Porky Hefer officially debuted his collection of sculptural seating pods at the 2018 Art Basel show in Miami in hopes of raising awareness for our planet’s endangered species. Featuring a larger-than-life orangutan, great white shark, blue whale, hanging sloth, and a very cuddly polar bear, these handmade seating pods are entirely comprised of eco-friendly materials, shifting away from mass-produced, machine-stitched products. Hefer’s fellow Cape Town artisans helped him craft these sustainable pods, working closely with Ronel Jordaan (a textile artist best known for her work with felt) to bring the oversized creatures to life.
Hefer firmly believes that “it’s important to show what beauty humans are capable of with their hands rather than the destructive mass production that technology is driving the modern consumerist society towards.” The surface of each pod has been embroidered, embellished, felted, stitched, and crocheted in a unique way to develop differences in textures, resulting in a more realistic depiction of each creature’s skin or scales and making all of them more fun to squeeze, stroke, touch, and sleep on.
The “Endangered” series will be available for sale in an extremely limited capacity, with just three pods per animal being made. 25 percent of the proceeds will be donated to actor Leonardo di Caprio’s wildlife conservation program in a bid to help secure the future of our planet.
Hefer notes: “It’s the future of the next generation that I am concerned about and the state of the world they inherit. Looking after our animals and earth is one thing, but [we also care about] the preservation of human skills, crafts, and traditions.”
The animal-inspired cocoons were originally showcased at the utopia-themed 2016 London Design Biennale, where Hefer had large lion and crocodile pods suspended from the ceiling. These soft leather pods were playfully designed to evoke a fun, liberating, and childlike emotion in everyone who clambered inside them. After receiving an overwhelmingly positive reaction in London, he decided to continue the collection into the future, ultimately choosing to focus more on raising awareness for endangered species.
“The floating sensation has been likened to that of being back in the womb. It blocks you off from the world and protects you — almost like going back to the beginning, giving one a chance to do things differently. They are their own little islands of utopia. There are no power jacks or chargers, screens, or Wi-Fi.”

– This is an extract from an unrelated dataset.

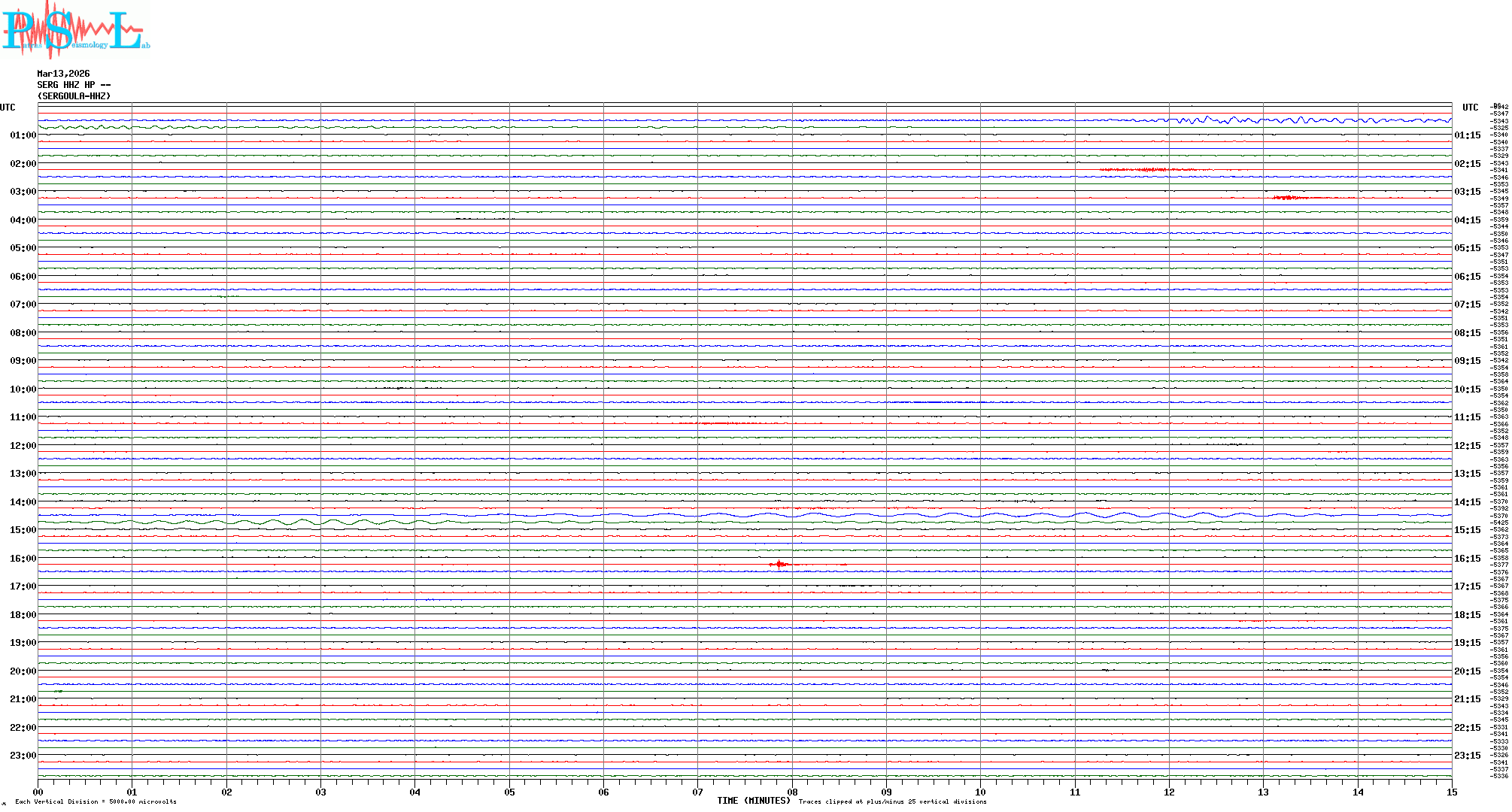This screenshot has width=1512, height=812.
Task: Select the 23:15 label on right side
Action: point(1467,756)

Hefer is a South African activist, designer, and agitator who has committed his life and works to promoting environmental change. Best known for creating conceptual, three-dimensional forms that convey simple public messages, Hefer’s meticulously-crafted projects are fueled by the reactions and energies of those that view them. Rather than trying to emulate foreign processes, Hefer makes a cultural effort to embody his home of Africa, utilizing the skills that are already available to the people there.
Celebrated as one of South Africa’s most well-received creative people, big brands like Nike, American Express, BMW, Coco-Cola and Durex have previously commissioned Hefer to work for them. In 2007, Hefer founded Animal Farm: a collective that continues to to prove just how powerful creative collaborations can be.